• SET OF TASKS:
**1)** In the text about camping near the Bone Caves of Assynt, where did the group take a chilly paddle in the sea?
**2)** Pick up the account of camping near the Bone Caves of Assynt after its last sentence and carry it on.

• SOURCE TEXT:
## start

Bagging Munros, wild camping and mysterious lochs: readers’ favourite wilderness trips in Scotland | Scotland holidays

Camping in the Bone Caves of Sutherland

We live in the north-west Highlands of Scotland and frequently spend our free time having micro-adventures. We tend to avoid the busiest times of year. One February half-term, my sister and I loaded our ageing campervans with mattress and children and headed north to Inchnadamph. Our destination was the Bone Caves of Assynt. The wild camping was free, we were cosy tucked up in the van and awoke to a sprinkling of snow, blue sky and a glorious sunrise. We made the walk up to the caves and back through an uninhabited glen following the limestone river that bubbled over ground and occasionally underground too. The weather held for a chilly paddle in the sea at Clachtoll followed by a camping dinner cooked in the bitter cold at the car park at Knockan Crag with its incredible sculptures and geological timeline that the children deeply connected with. A memorable trip that we may never be able to recreate fully, but I will never forget.

## end

• DATA EXTRACT:
## start

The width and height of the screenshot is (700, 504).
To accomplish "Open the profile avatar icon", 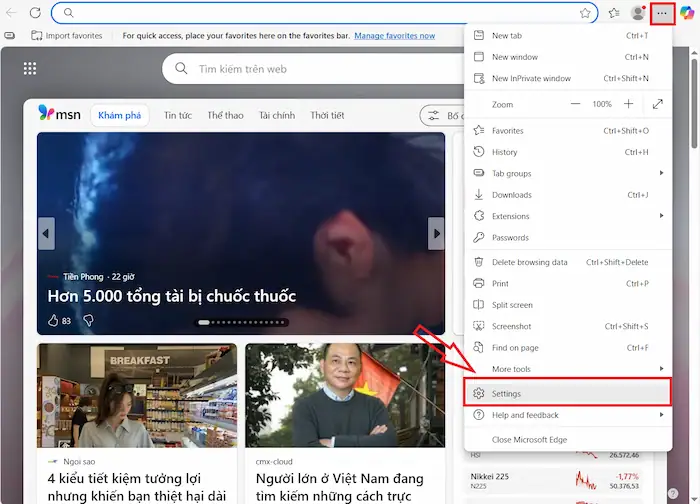I will pos(638,13).

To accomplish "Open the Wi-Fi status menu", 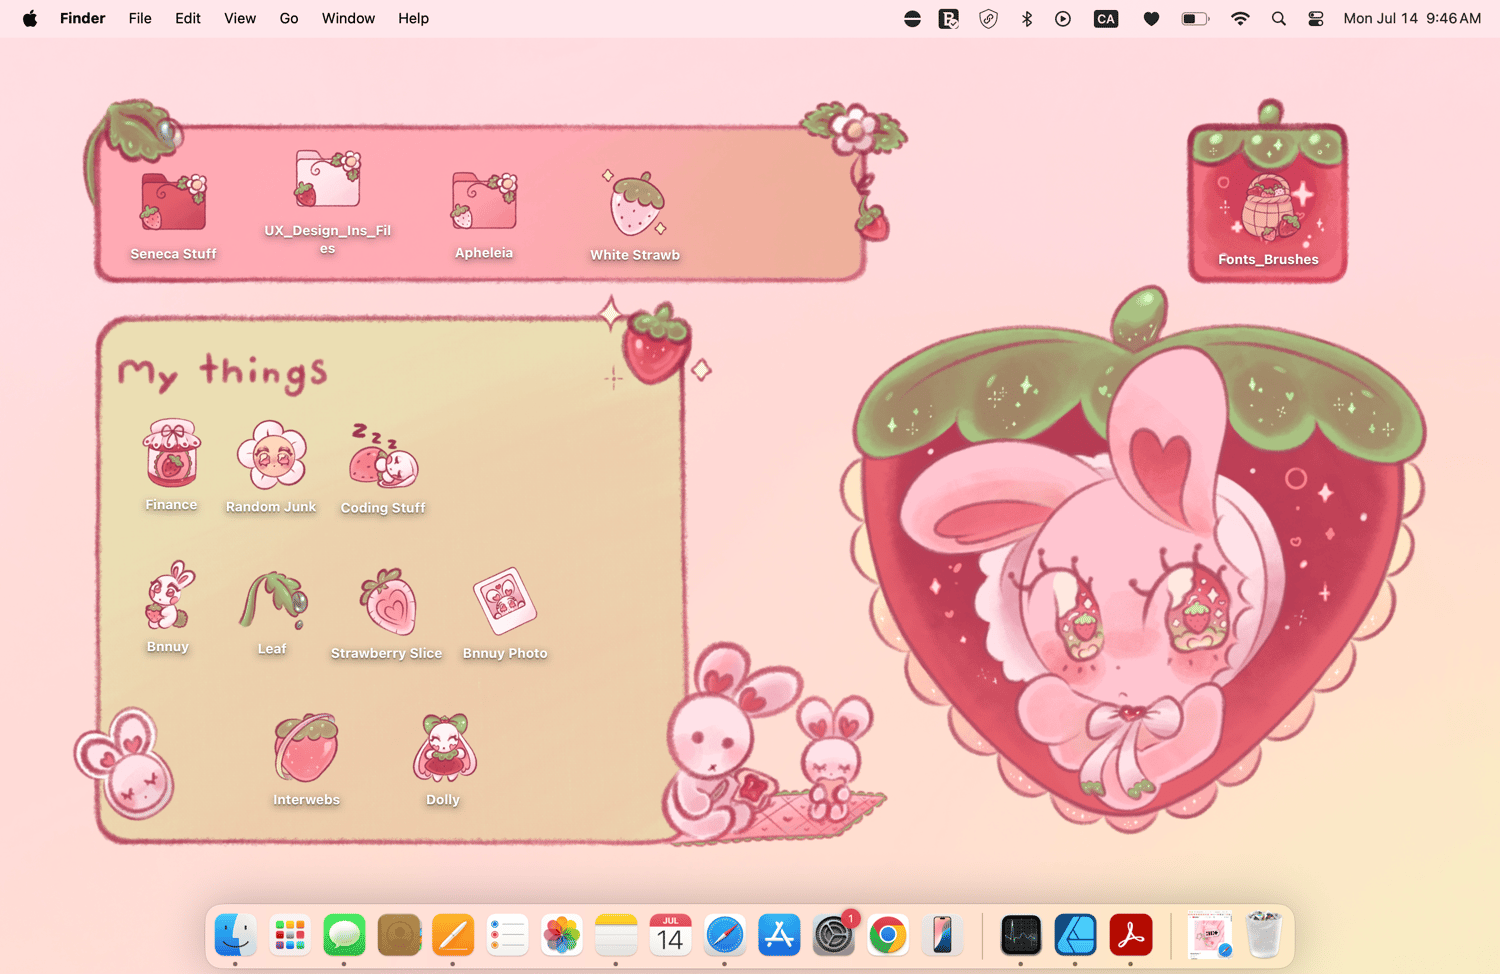I will pos(1240,18).

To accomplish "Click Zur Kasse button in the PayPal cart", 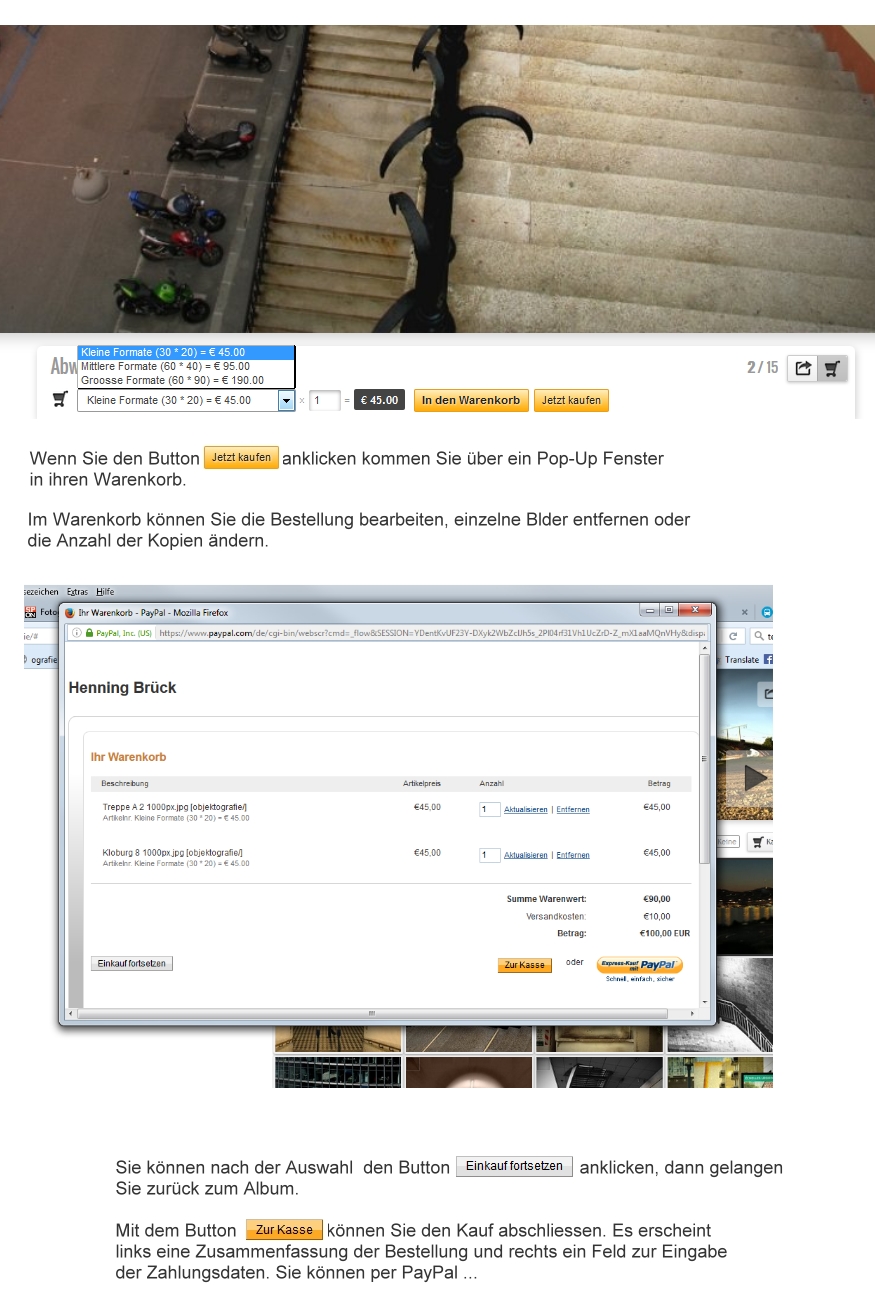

## end

• THE RESULTS:
**1)** At Clachtoll.

**2)**
Marion

From dizzy heights to the shore of Nevis

Walking near Loch Nevis. Photograph: Vincent Lowe/Alamy

From the tiny settlement of Bracorina, overlooking Loch Morar, is a craggy walk up to a ridge with only lonely lochans, hardy Highland sheep and the odd sea eagle for company. Cross the heights and you are met with a steep walk down through thickets of ferns to an abandoned crofters’ settlement on the shores of the sea loch, Nevis, with views out to the most remote peninsula in the British Isles, Knoydart. This rewarding, sweaty and visceral walk sums up all that is magical about this untouched corner of Scotland.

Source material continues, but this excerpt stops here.